• By: OLM Staff

Wings Of History

The fragile biplane rotates in a slow circle above the visitors who wander through the Canadian Aviation Museum in Ottawa. Stephen Quick, the associate director general, smiles as he looks up at the structure made of balloon cloth, wood, and steel tubing.

“It all started here.”

Shadows from The Silver Dart’s cloth wings sweep over Quick as he gestures to the airplane.

“This is where it all started in Canada”

The Silver Dart was the first airplane to take flight in Canada. A young engineer named J.A.D. McCurdy flew the aircraft across the frozen Bras d’Or lake in Baddeck, Nova Scotia, on February 23 1909. One hundred years later a replica of the aircraft serves as an introduction to the Canadian Aviation Museum’s Centennial of Flight project.

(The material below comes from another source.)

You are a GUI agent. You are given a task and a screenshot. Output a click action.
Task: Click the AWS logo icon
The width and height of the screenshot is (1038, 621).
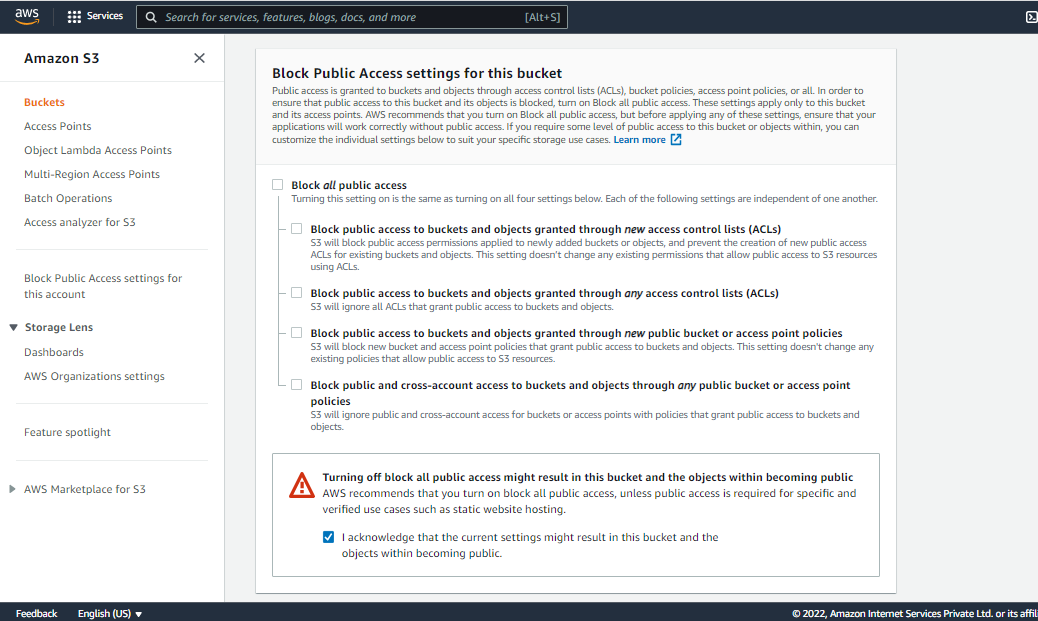click(x=26, y=16)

The project’s goal is to raise awareness of all that aviation has contributed to our country since McCurdy’s short flight a century ago. Today, flight provides Canada with a transportation network, an industry and an air force. The museum is in collaboration with 17 other organizations across Canada, such as Nav Canada, the Air Force Association of Canada and Canada’s Aviation Hall of Fame. Each has created events and programs to commemorate the centennial. Quick says that the museum added some new exhibits in order to give context and attract a wider audience.

Four new interactive galleries are spread out between the aircrafts. Each gallery represents an era: Getting into the Air (1902-1918), Tying the Country Together (1919-1938), Industry and War (1939-1945) and Shrinking the World (1946-Present). Artifacts like gramophones, cars, and motorcycles are scattered across the floor to show what was happening on the ground while planes flew overhead. In one corner, children can dress up in pilot goggles and helmets.

Quick strolls beneath the nose of the Bellanca CH-300 Pacemaker as he explains that bush planes opened up all of northern Canada and connected the country.

“We’re a small population set apart by huge distances,” Quick says.

The Pacemakers were used mainly for aerial photography in the 1920s and 30s.

The walk from one end of the museum to the other shows just how far aviation has advanced in the past hundred years. At the front sit airplanes made from wood and that traveled at 70 km/h; at the back are sleek jets that break Mach 2. The nose of the Avro Canada CF-Manufactured in 1957 in Mahon, Ontario and first tested in 1958, the sleek and elegant Avro Arrow was a technical masterpiece at the forefront of aviation engineering during its time. The delta-winged interceptor aircraft held the promise of Mach 2 speeds and could exceed altitudes of 50,000 feet. Designed at the height of the cold war, the Avro Arrow was meant to be used by the Royal Canadian Air Force to intercept and destroy Soviet Union bomber planes. However, in 1959 the Canadian government decided the threat from the east had diminished and ordered all completed Avro Arrows to be destroyed. Only five ever made it off the ground, and then only ever during test flights.

The nose of one of the Avro Arrows is all that remains of this legacy in Canada’s flight history. The Institute of Aviation Medicine donated it to the Canadian Aviation Museum in 1965.

Quick says that the airplanes are just one part of Canada’s flight history.

“It’s the stories of the people who flew them that are really important.”

Don Gregory was a pilot for half a century and has stories to share. He stands a little straighter as he points to the first and last plane he ever flew. It’s a bright yellow North American Harvard II, and in 1953 Gregory was training for the Air Force the first time he ever got behind the controls. After fifty years of piloting all types of makes and models, it was that familiar bright yellow plane that Gregory flew for his final flight in Hamilton in 2003.

Today Gregory volunteers at the Canadian Aviation Museum, where he imparts his wisdom, experience and love of flight to visitors.

“I can tell you stories you can’t read on the story boards,” Gregory said.

He chuckles as he reveals that the North American Harvard II can do aerobatics – rolls and loops in the sky – but doesn’t say whether he knows this from personal experience. Gregory gestures with his hands as he talks about the importance of flight in Canada. He points out that Canada manufactured its own mail planes and war planes, and that today Canada is the third largest producer of civil aircraft in the world.

“More people should learn about this part of our Canadian history,” Gregory said.

A series of events hosted by the museum provide learning opportunities all summer. Biplane and helicopter rides are offered starting in May. Artflight, an aviation-themed art competition, begins May 14. This year’s theme is Miles, Milestones, and Moments. The museum will also host a classic air rally on August 29 and 30. The Centennial of Flight exhibition is ongoing.

The museum has also published a Children’s book called “The Fantastic Flight of the Silver Dart” which can be purchased in the gift shop or online.

Quick, a self-described “propeller head,” says he is happy to host a commemoration of Canada’s history of flight_ To Quick, airplanes are pieces of art whose beauty lies in both their manufacturing and their function.

“There’s the romance of the flight,” Quick said.

“Being in another element – the air – is amazing.”